Brief.
Each line of the data below from the one holding "About (910, 1283)" to the one holding "Back to All Creators (340, 255)", inclusive, is to be reproduced exactly; no other line belongs in the answer.

Extracted material.
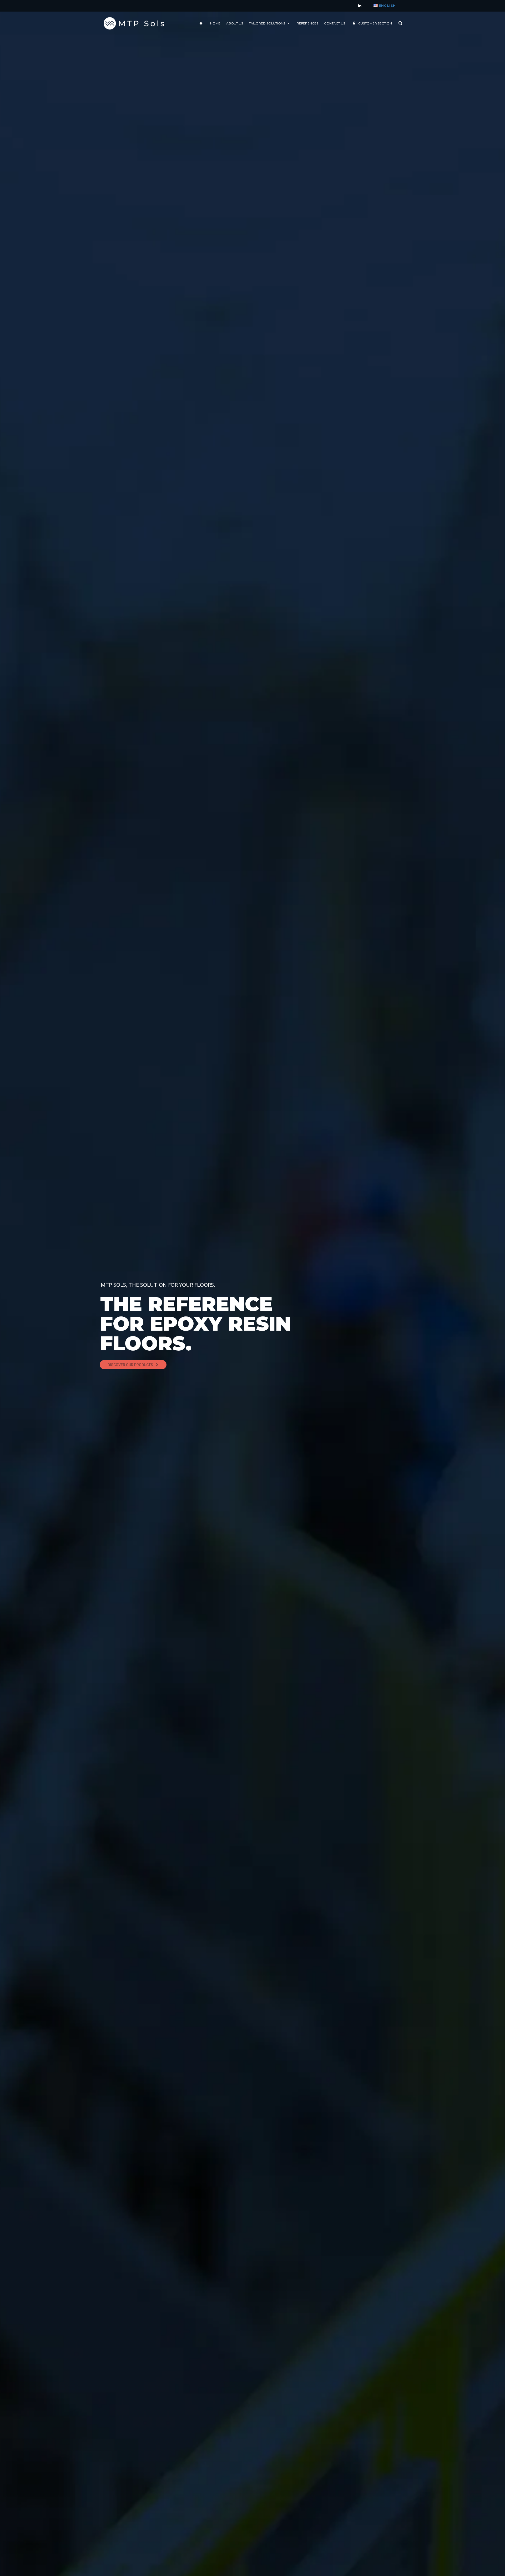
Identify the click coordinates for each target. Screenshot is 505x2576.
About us (234, 23)
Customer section (374, 23)
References (307, 23)
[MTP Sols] (134, 23)
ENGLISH (387, 6)
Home (215, 23)
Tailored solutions (267, 23)
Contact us (334, 23)
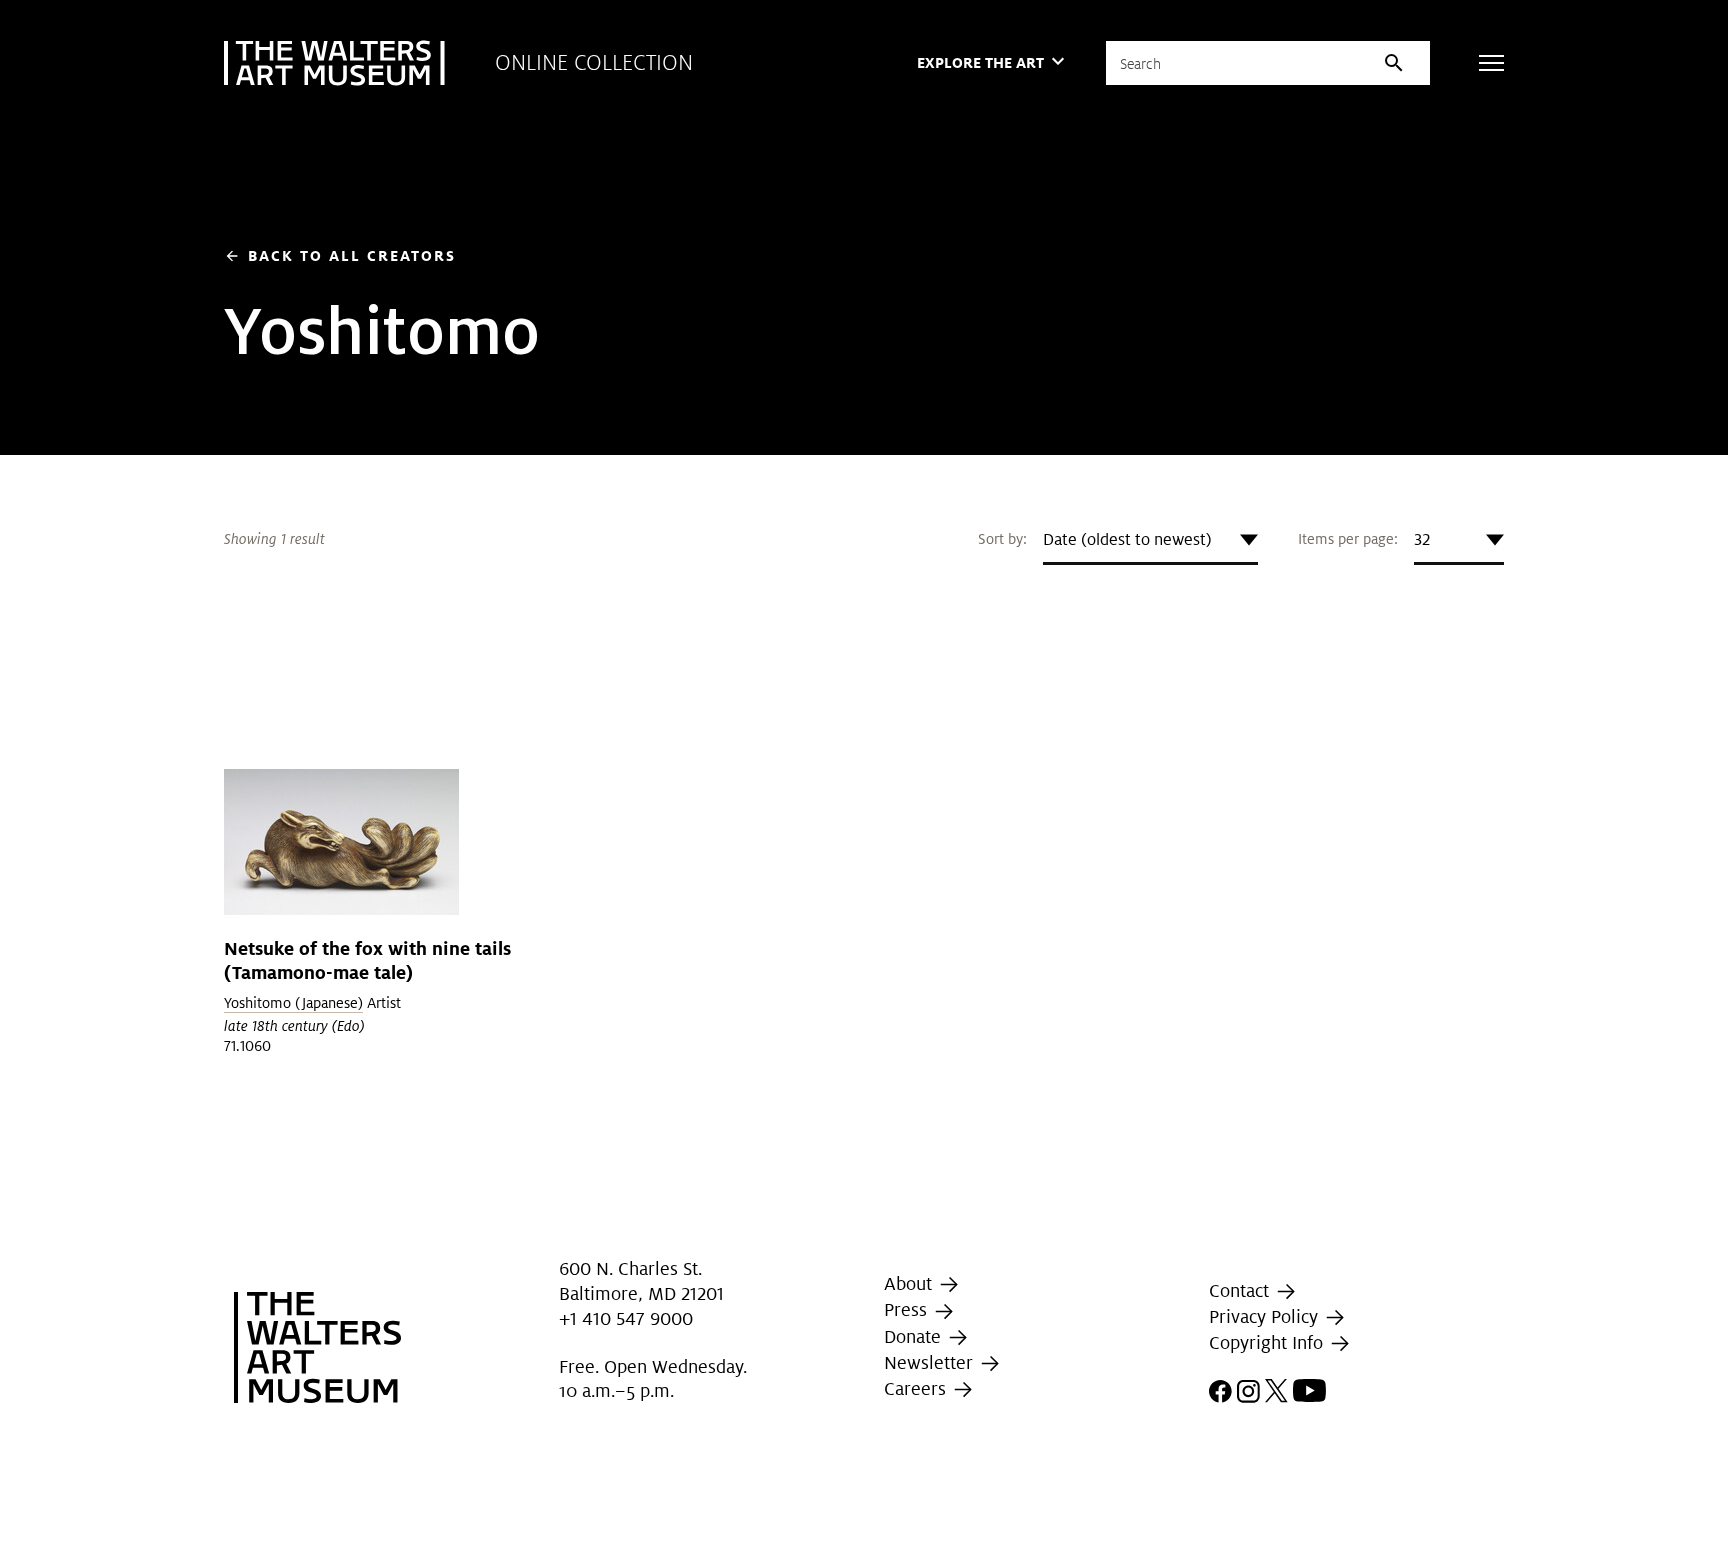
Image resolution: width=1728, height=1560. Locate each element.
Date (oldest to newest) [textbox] (1127, 539)
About (910, 1283)
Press (908, 1309)
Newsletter (931, 1362)
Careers (917, 1388)
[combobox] (1150, 540)
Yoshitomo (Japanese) (293, 1003)
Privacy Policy (1266, 1316)
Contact (1241, 1290)
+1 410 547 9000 (626, 1318)
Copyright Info (1268, 1342)
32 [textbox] (1422, 539)
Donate (915, 1336)
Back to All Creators (340, 255)
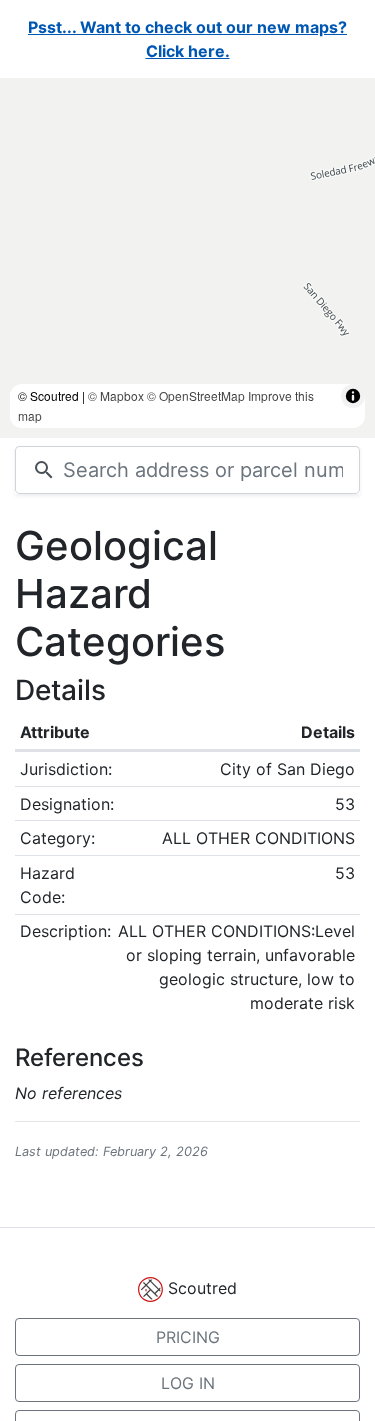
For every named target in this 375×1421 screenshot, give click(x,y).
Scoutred (202, 1288)
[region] (187, 258)
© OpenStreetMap (196, 395)
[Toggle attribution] (353, 396)
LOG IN (188, 1383)
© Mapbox (116, 395)
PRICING (188, 1337)
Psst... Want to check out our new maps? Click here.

Reply to the exercise.
About (910, 1283)
Press (908, 1309)
Newsletter (931, 1362)
Careers (917, 1388)
[combobox] (1150, 540)
Yoshitomo (Japanese) (293, 1003)
Privacy Policy (1266, 1316)
Contact (1241, 1290)
+1 410 547 9000 (626, 1318)
Copyright Info (1268, 1342)
32 [textbox] (1422, 539)
Donate (915, 1336)
Back to All Creators (340, 255)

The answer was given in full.